Agarwood is still a sought after product, even more now that plantations cover the countryside. But by “agarwood” or “oud,” I mean naturally occurring (not man-made) infection in wild trees, meaning old (probably) trees. And if not that exactly, something that smells as close to that as possible, and Mr. Sompat is trying to find something close, but he’s not trying too hard. It’s more chance, and something nice that might happen; you can’t rely on it. It can take any amount of time or never occur. Then you have the harvesting, soaking and the distillation to manage well. Farmed and inoculated oud is too unsure and costly to base a business on. Boyah is still in demand but not really worth it either unless you already have good customers who are willing to pay. And there are not too many Boyah buyers. Most of the Indian companies, who make oud for the Arabs, make their own Boyah anyway. In this sense, Mr. Sompat is still in the game; he’s one of the few.

Back inside the distillery, we ate a small lunch of rice and some river fish while the smoke swirled around us. Agarwood, in this case Boyah, is soaked as long as possible, even a month or two, then distilled 5 days, running the hydrosol back into the still throughout, and then taken out and soaked another month or two, then distilled another 5 days. It’s ridiculous. The amount of time and fuel required are immense, and to recoup those costs you need something more valuable than Boyah. Currently Boyah sells for less than a fifth of oud. Still expensive, compared to other essential oils, but a poor and crude cousin indeed to oud. Incidently, Boyah is completely different chemically, from oud and it’s still covered by the CITES regulations anyway.
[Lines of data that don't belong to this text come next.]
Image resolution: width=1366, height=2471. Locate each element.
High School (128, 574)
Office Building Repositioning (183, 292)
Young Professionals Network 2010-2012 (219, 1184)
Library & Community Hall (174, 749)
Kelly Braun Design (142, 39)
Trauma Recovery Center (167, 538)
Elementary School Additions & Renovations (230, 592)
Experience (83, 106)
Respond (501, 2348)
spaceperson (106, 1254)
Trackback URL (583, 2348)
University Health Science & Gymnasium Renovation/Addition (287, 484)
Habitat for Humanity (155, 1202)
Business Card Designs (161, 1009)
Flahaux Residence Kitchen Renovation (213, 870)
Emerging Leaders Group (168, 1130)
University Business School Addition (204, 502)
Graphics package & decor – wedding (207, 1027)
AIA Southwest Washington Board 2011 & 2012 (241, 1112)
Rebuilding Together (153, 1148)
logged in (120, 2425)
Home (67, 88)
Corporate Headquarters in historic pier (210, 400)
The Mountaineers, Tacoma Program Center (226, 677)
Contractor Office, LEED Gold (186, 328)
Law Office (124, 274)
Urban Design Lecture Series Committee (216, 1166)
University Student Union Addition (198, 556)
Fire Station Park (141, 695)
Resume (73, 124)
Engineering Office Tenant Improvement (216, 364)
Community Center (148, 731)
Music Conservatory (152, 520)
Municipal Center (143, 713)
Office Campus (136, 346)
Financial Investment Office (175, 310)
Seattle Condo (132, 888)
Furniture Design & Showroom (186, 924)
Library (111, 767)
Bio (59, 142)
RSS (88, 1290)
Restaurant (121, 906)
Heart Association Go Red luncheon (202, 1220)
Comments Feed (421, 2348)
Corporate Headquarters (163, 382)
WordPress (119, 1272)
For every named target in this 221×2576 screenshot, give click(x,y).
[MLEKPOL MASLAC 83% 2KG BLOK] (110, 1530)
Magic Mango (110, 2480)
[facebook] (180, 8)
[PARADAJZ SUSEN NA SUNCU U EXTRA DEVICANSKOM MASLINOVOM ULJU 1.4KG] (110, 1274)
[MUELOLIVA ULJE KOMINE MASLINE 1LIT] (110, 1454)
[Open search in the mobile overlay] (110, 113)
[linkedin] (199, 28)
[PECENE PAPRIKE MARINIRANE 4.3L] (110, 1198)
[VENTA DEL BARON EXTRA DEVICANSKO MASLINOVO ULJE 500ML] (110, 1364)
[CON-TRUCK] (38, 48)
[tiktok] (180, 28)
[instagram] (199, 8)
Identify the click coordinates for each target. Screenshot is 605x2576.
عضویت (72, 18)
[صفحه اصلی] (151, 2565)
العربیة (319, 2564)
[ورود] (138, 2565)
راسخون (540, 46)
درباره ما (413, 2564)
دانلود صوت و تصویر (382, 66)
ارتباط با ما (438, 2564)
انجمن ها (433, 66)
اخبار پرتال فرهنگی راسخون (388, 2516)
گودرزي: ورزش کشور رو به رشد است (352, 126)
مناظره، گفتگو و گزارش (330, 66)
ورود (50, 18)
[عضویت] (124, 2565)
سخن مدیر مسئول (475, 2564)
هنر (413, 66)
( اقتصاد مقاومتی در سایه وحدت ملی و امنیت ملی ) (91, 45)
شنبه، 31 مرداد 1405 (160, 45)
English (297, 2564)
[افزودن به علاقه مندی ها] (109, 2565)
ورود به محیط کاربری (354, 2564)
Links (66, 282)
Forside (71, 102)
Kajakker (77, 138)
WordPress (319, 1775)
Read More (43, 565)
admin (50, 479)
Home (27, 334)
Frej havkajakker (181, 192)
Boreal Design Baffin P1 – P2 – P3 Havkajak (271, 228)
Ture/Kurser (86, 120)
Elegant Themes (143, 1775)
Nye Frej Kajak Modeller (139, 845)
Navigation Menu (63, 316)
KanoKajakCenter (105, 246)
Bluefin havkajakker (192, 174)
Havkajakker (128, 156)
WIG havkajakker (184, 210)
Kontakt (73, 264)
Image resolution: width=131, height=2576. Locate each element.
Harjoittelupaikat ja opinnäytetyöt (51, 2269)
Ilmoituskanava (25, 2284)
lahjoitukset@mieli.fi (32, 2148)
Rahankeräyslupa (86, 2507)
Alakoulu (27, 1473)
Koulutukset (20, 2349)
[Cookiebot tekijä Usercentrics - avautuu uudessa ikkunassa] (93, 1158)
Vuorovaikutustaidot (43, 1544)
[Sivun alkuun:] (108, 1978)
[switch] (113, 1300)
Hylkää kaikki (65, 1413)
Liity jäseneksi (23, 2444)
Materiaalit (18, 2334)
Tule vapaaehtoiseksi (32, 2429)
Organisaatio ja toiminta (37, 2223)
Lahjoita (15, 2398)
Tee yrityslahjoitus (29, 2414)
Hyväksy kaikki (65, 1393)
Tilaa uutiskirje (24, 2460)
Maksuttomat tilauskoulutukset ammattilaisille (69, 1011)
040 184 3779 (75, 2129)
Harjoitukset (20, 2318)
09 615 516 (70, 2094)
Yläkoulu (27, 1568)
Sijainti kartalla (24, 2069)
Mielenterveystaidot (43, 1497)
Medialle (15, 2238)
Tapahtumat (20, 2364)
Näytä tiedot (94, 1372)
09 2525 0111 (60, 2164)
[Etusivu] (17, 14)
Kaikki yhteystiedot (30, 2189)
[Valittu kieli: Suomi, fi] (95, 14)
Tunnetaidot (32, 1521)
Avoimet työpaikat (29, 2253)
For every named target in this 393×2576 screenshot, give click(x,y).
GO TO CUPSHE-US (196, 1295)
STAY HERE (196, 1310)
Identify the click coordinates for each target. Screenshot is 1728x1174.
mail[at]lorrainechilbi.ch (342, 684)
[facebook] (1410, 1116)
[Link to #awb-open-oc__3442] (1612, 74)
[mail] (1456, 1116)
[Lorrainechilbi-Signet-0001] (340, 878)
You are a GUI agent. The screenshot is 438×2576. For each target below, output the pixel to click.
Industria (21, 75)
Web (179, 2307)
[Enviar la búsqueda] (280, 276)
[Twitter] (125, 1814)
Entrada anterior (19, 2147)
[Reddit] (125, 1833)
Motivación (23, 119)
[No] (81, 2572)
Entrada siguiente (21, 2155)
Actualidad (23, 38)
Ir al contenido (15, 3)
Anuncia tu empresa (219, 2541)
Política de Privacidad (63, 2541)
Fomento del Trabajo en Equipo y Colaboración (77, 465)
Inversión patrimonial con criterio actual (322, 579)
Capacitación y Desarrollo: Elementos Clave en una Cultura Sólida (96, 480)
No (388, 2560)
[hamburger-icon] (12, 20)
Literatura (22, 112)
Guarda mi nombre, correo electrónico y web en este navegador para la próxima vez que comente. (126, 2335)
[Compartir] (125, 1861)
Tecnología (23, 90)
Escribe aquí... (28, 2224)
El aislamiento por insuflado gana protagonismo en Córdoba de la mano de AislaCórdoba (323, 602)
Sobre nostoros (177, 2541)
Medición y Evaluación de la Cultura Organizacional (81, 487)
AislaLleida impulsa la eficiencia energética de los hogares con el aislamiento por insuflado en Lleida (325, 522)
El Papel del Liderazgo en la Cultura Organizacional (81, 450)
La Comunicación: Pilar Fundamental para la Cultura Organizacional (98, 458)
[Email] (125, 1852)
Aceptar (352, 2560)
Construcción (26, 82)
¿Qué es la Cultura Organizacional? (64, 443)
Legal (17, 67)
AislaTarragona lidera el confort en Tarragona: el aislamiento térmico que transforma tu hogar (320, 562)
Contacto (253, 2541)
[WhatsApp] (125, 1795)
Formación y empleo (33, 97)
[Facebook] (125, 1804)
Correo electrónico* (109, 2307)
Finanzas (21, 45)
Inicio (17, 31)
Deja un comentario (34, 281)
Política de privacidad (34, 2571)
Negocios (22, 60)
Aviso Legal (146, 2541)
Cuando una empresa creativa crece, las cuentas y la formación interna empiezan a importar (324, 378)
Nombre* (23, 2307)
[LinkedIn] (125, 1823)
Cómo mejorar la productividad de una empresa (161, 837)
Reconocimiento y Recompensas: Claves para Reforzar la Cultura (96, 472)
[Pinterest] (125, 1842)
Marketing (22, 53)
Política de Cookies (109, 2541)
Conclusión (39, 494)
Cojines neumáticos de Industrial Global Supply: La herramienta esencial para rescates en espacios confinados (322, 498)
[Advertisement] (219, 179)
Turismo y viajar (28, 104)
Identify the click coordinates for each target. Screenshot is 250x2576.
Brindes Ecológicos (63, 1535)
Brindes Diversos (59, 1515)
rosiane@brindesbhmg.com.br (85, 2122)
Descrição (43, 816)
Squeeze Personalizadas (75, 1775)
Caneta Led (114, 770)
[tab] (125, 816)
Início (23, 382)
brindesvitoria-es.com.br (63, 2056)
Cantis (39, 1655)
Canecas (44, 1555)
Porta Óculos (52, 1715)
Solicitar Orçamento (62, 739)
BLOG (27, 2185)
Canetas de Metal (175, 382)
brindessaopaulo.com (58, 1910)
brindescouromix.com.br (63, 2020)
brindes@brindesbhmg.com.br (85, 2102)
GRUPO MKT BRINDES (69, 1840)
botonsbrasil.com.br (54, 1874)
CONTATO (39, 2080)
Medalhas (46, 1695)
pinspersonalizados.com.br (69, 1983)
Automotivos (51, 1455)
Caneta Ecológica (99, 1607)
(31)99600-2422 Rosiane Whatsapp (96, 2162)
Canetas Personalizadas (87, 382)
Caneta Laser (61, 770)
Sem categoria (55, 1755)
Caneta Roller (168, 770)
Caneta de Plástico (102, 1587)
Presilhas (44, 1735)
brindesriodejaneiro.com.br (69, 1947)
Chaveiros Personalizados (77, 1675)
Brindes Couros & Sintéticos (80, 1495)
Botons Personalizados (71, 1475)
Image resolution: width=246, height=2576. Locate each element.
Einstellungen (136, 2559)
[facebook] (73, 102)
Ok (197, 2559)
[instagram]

I know people are going to ask if this farm/distillery conforms to CITES, if it has the paperwork and the answer is: of course not. But of course it does. Both. It can buy the certificate if needed. The whole CITES thing is a farce, sorry to say.

In the end, we decided not to stay the night and left in the back of a little cart, crossing the river in a slow spray of water, and slowly drove out of the park, stopping en route to say hi to some guys cutting down rosewood, chain saws screaming. Forestry trucks parked a short way away, their occupants out somewhere.

There was now not enough time to get to the cave Mr. Sompat wanted to show me, and so we spent the night in Nahin, or so he says. I can’t read Lao.

There is a sweet little guesthouse down by the river--it’s a small riverlet actually, and moves briskly thanks to energy turbines upstream. The restaurant sits on a huge wooden balcony perched over the river, which swirled and undulated in the full moon. We ate a huge dinner: Steamed river fish with herbs, one of my favorite Lao dishes, sautéed morning glory vine, and another fish dish I couldn’t identify but scraped the plate of. I retired to my bungalow and slept like a dead person.